Despite Gaard’s playfulness, this show is not for the kinderlach (children). There are a few of Gaard’s more erotic paintings — playful, but graphic — in the exhibition that might make this show off-limits for very protective parents.
No matter on which side of the river you live, the show currently on display at the Sabes JCC’s Tychman Shapiro Gallery will not offend. Fitting In features the works of three artists with distinct styles using very different media to explore the theme of community: how it is formed, and the roles of individuals facing society’s rules and customs.
Local gallerygoers will recognize Scott Seekins, who appears as his enigmatic self in a series of photographs taken along Hennepin Avenue next to the Walker Art Center. At first glance, all appear to show Seekins as a homeless man, holding signs that generally announce, “Out of work… please help” or the like. Wrong. The signs, in English and Hebrew, contain philosophical messages or quotations from famous Jews such as Anne Frank.
Clearly, Seekins is the model, producer and director of the photography, but as such leaves the actual lens-clicking to others, such as the Tychman Shapiro Gallery’s director, artist Robin Awend.

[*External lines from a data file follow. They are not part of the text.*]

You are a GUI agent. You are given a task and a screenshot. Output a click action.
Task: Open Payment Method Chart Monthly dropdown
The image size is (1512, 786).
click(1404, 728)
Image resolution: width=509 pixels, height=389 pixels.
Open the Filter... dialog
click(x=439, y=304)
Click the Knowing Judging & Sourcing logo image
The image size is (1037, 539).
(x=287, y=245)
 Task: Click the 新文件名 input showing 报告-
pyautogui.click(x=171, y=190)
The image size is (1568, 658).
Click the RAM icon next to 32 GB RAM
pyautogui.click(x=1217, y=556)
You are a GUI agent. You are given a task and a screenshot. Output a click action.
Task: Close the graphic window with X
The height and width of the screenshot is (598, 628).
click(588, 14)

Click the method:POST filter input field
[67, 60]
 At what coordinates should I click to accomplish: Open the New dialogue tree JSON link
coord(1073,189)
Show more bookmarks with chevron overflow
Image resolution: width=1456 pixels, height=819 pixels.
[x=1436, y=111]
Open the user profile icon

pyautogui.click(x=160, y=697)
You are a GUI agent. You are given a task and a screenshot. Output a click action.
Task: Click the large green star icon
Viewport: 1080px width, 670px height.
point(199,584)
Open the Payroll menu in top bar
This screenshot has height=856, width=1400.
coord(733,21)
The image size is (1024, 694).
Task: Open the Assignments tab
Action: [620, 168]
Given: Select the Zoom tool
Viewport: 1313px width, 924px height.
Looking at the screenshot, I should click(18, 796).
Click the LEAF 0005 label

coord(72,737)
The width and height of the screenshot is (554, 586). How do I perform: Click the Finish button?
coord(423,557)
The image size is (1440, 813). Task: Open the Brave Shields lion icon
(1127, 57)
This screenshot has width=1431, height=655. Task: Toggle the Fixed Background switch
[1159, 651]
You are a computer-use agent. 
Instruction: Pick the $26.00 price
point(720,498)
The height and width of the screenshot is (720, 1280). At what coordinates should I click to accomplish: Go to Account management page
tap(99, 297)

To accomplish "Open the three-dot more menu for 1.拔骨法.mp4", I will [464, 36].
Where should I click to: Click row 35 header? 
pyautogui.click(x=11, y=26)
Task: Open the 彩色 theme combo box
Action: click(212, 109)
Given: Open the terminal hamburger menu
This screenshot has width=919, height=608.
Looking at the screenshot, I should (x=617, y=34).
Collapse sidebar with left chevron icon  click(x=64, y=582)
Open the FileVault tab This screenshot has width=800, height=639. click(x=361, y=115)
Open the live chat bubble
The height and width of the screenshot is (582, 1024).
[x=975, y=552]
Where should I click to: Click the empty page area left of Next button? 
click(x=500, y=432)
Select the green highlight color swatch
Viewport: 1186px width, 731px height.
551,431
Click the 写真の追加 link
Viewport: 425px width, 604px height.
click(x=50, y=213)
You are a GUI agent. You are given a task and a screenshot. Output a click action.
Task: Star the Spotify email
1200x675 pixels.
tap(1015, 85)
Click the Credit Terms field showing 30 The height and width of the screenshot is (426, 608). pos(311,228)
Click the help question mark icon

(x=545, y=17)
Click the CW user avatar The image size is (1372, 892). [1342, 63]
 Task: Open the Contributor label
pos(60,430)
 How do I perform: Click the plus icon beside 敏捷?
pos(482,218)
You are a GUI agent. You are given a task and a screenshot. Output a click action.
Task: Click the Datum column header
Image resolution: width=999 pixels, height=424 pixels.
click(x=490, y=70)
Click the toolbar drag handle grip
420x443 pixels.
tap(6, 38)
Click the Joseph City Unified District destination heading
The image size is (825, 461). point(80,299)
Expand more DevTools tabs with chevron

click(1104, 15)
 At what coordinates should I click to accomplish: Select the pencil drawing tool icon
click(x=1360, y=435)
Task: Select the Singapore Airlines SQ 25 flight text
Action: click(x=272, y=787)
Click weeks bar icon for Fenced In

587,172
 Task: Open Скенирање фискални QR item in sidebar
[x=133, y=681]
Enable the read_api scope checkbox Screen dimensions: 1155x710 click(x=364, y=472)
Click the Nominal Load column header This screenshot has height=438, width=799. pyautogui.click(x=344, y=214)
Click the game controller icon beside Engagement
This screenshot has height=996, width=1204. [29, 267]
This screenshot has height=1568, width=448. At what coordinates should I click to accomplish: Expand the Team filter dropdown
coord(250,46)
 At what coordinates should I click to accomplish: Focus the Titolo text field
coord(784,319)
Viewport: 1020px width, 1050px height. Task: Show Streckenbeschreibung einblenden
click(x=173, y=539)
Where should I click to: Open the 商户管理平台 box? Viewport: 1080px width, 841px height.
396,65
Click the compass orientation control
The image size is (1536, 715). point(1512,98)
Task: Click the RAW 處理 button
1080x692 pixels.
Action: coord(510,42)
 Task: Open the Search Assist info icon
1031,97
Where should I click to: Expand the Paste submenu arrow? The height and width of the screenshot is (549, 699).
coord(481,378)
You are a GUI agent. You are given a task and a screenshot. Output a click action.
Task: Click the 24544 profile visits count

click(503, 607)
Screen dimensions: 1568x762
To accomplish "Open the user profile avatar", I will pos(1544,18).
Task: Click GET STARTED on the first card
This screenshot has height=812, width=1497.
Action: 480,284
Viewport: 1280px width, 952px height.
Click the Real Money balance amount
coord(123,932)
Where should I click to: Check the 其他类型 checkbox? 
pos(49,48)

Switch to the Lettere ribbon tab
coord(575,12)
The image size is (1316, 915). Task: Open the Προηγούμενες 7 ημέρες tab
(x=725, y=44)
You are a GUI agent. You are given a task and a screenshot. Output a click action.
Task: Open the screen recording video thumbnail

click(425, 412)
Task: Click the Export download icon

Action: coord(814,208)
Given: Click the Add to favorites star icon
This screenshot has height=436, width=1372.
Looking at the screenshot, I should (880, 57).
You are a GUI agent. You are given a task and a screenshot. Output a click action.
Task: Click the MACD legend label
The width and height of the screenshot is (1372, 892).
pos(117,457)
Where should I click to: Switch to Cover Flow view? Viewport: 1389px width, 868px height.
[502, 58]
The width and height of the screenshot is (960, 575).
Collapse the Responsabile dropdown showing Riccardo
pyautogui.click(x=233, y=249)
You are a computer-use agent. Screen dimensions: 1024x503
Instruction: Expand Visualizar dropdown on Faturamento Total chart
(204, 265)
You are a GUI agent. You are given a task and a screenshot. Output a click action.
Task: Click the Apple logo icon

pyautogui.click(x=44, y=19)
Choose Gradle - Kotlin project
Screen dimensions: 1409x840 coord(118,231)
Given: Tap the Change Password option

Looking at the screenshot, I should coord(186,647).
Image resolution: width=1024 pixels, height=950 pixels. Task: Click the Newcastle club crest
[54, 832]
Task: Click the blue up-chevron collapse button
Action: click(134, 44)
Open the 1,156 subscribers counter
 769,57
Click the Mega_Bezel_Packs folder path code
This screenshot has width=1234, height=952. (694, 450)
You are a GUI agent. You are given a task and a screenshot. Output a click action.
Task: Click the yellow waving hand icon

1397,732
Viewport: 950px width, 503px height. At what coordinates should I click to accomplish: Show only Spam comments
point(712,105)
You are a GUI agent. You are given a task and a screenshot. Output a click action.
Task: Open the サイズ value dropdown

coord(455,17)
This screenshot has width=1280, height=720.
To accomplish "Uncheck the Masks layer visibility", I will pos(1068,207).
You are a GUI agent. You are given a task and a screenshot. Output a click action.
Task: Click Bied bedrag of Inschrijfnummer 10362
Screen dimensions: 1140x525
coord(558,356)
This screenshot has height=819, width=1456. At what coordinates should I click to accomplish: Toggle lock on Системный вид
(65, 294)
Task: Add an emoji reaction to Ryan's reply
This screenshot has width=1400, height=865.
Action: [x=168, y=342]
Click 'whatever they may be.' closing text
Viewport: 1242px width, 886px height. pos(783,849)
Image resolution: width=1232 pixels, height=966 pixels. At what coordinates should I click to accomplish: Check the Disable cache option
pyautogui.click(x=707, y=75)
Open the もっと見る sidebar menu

Minnesotan Shana Kaplow offers paintings of people in places and apart from places. In the latter, her paintings “Left” and “Old Song,” the empty spaces clearly leave room for images of people who were in the place depicted only in our minds and the mind of the artist, or are no longer there; or they could be in the space, but are not. Their ghostly absences are all that is visible to the gallery guest.
- “Left” by Shana Kaplow is included in Fitting In, a group exhibit on display in the Tychman Shapiro Gallery at the Sabes JCC. (Photo: Shana Kaplow)
Etty Horowitz’s art travelled from Texas to be included in the show. Her wire and ribbon installation, “Horah,” connects life-sized figures made of wire in a festive dance that anyone who has attended a Bar Mitzva or Jewish wedding can recognize. The wire figures are outlines, made three-dimensional by excellent lighting, that depict the range of expertise and emotion of the various dancers: from the joy in the faces and bodies of those who really know how to do a grape-vine step, to the fear and embarrassment felt by the klutz who tripped on her own feet and lies halfway prone on the floor.
Horowitz’s ability to create such emotional impressions that are easily recognized, using just a bent piece of wire, is truly remarkable.
With these three artists, the show runs the gamut of the artist fitting — or not — into the large society of caring and uncaring passersby in an urban setting, to the tiny group setting of a dance where not knowing or not following the rules can result in pain and embarrassment.
Fitting In will be at the Sabes JCC until March 22.